I can already read tomorrow’s headlines, “Rudd changes climate on climate change” or “An expedient truth.” But, in actuality, today’s changes to the ETS are practical and sensible and if we can’t get a political coalition to pass this, then you can’t believe what those voting against it say about being serious about dealing with climate change.
[DDET But let’s review]
By far the most significant change is that, if this legislation passes, Australia will go to Copenhagen with a climate budget of a 25 percent emissions reduction to deal with. To go in with anything less had no rationale and the Government has seen the error of their ways. Phew.
Second, the scheme will be delayed for a year. Some will read this as breaking an election promise but, in reality, if this legislation passes, a year’s delay is completely inconsequential. This is because the price signals will impact on any investment that is expected to involve assets with more than a two year life. That means buildings, car purchases, and energy. The year gives big businesses breathing space to implement carbon accounting, etc, and also diminishes the whole “I can’t deal with this in the GFC” hysteria.
Third, the carbon price will be set at $10 for the first year. What does that mean?
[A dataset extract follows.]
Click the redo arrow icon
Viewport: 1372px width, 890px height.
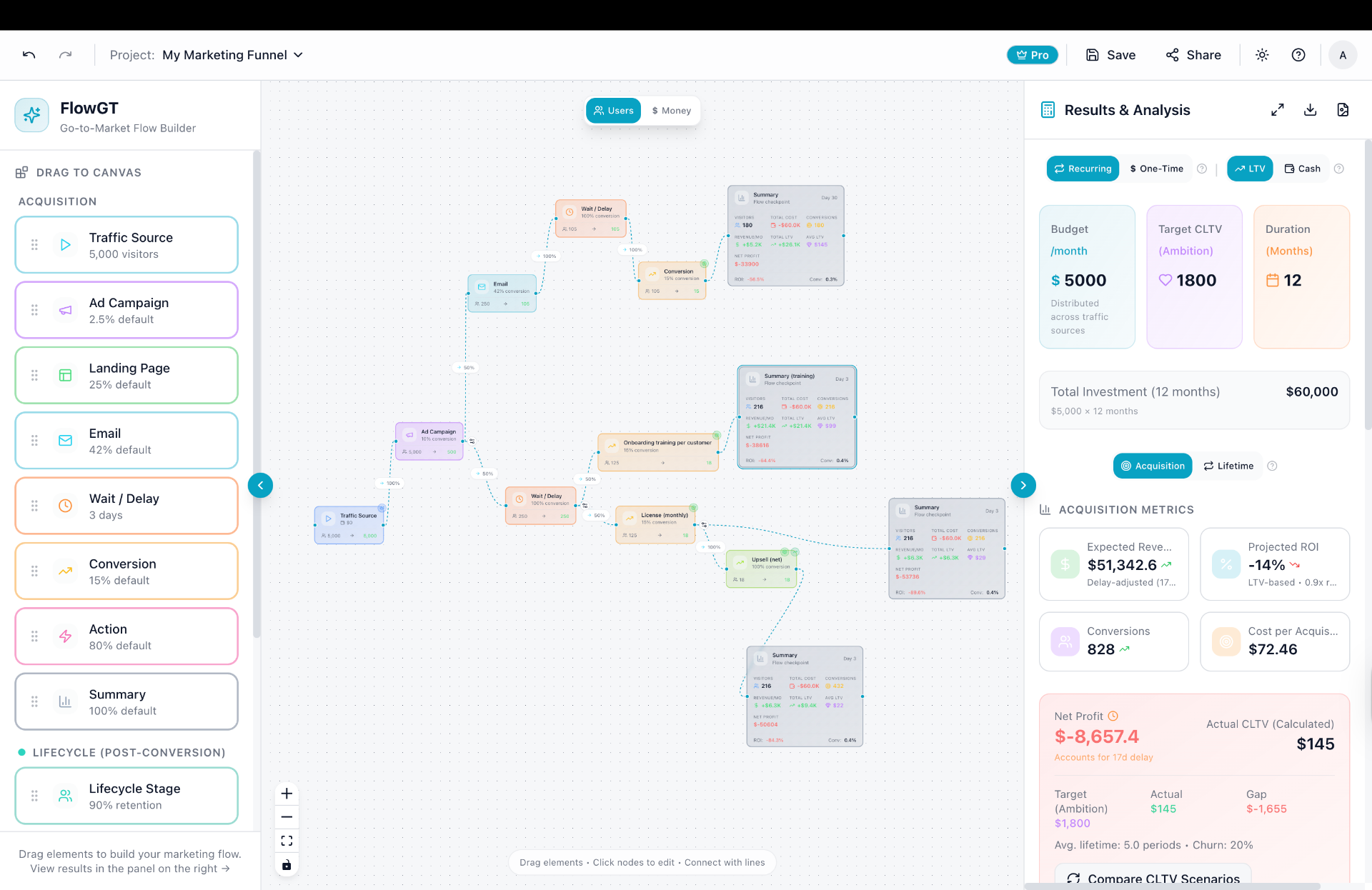point(65,55)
I think it means we will have a carbon tax that year.
Fourth, the government has left itself room to do all this by offsetting emissions which is something I have long argued is where there is great innovative potential.
Fifth, there is a finance mechanism — the Carbon Pollution Trust — that, if I understand it correctly is part benefit-contingent loan and part offset scheme. The last bit first, if you put in solar panels and this reduces electricity, then you can put money into the Trust to ensure that the permits get taken out of the system. Sound familiar? Yes, it was precisely what I thought the solution to the ‘voluntary conservation’ problem ought to be. Now it will be government sanctioned.
The second part of this is if you are a business and you want to spend lots in increasing energy efficiency of your buildings, then the government will lend you the money and you will pay it back based on the actual savings in energy (including carbon price I guess) that you would get. Is this the first non-educational application of something like an ‘income-contingent loan’?
In summary, if this can’t pass, nothing will and Australia will lose any claim to be dealing with climate change. Neither the Greens nor the Coalition should object. Indeed, each should declare victory and vote yes.